→ Given text
--- --- ---

The modeling and control are the most significant problems in the airdrop sysems. Xu and Chen 5 made a review of modeling and control during the airdrop process of transport aircraft, in which the airdrop systems were classified into two scenarios according to the airdrop height. The PADSs belong to the low altitude airdrop, which mainly focus on the control and aerodynamic characteristics to ensure safety; therefore, it is important to compute the aerodynamics of the canopy accurately. In the past decades, most investigations have been conducted on the mechanism modeling of parafoils. Goodrick 6 and Barrows 7 established asix-degree-of-freedom (DOF) of PADS, wherein the parafoil and payload were regarded as rigid connection. Müller et al. 8 proposed an eight-DOF model of parafoil systems, in which the relative motions between airfoil and payload were taken into account. Zhu et al. 9 yielded an eight-DOF dynamic model of the powered parafoil according to the Kirchhoff motion equation. Meanwhile, the nine-DOF models of parafoils were also investigated by some researchers. 10 –13 It is valuable to mention that all the abovementioned studies computed the aerodynamic parameters of the canopy based on the lifting-line theory, 14 which involves a series of assumptions to account for the effects of the leading-edge incision and the brake deflection of the canopy.

--- --- ---

→ Collected data
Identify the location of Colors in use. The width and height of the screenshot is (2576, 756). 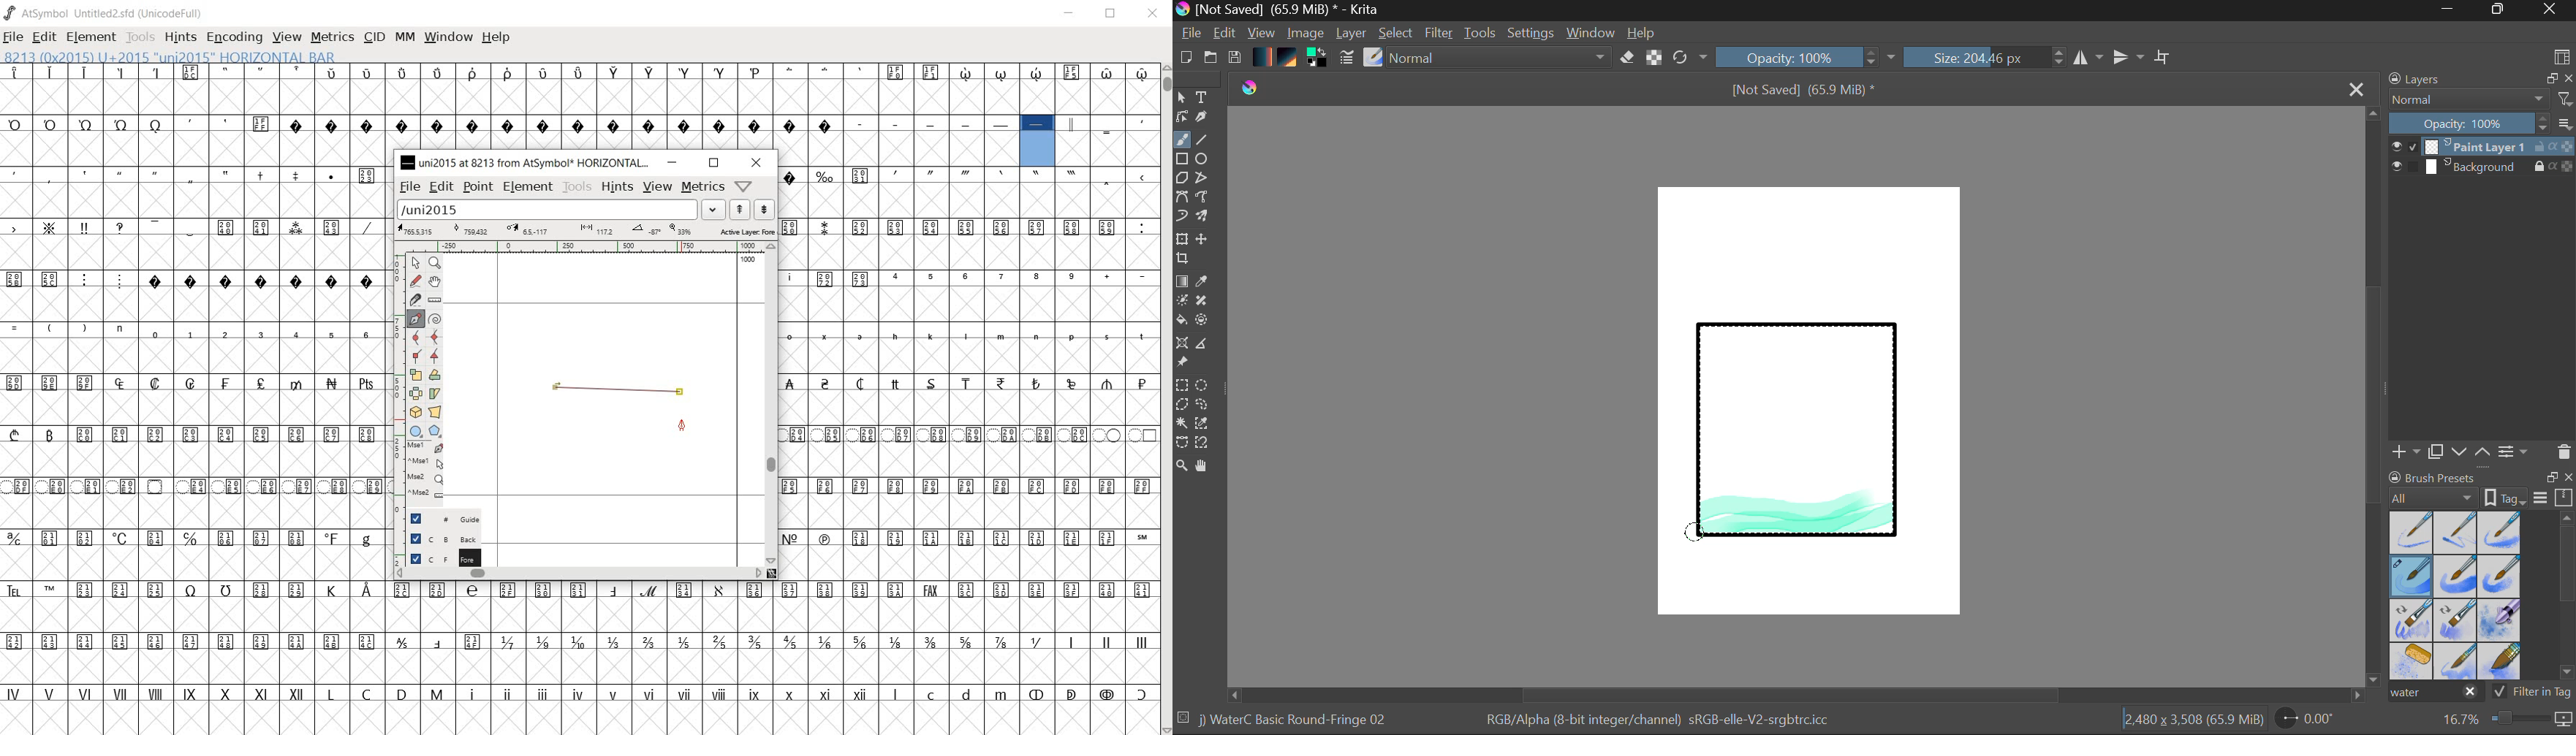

--- --- ---

→ Exercise set
**A)** Translate this sentence from the passage on parafoil airdrop systems into Spanish: "In the past decades, most investigations have been conducted on the mechanism modeling of parafoils."
**B)** Carry on the passage about parafoil airdrop system modeling from where it stops.

→ Expected responses
**A)** En las últimas décadas, la mayoría de las investigaciones se han realizado sobre el modelado mecanicista de los parafoils.

**B)**
To control the airdrop systems, Xu 15 proposed a dynamic surface control of nonlinear systems, which can deal with the uncertainty. There are also many others control methods that can deal with the uncertainty of the PADSs, for example, neural control 16,17 and learning control. 18 However, too much uncertainty in the system always makes the control algorithm unsatisfactory. In order to control a parafoil system more accurately, a precise mathematical model that includes the kinematics and aerodynamics is more desirable. Nowadays, three methods can be used to accurately compute the aerodynamic force, which are the airdrop testing, the wind–tunnel experiment, and the computational fluid dynamic (CFD). 19 Airdrop testing has high cost, and the measured data are limited, which is often used to verify experiments. Owing to large dispersion and poor regularity, it is difficult to utilize the wind–tunnel testing data for simulation analysis. With the development of computers, CFD is an attractive method due to its high reproducibility and low cost.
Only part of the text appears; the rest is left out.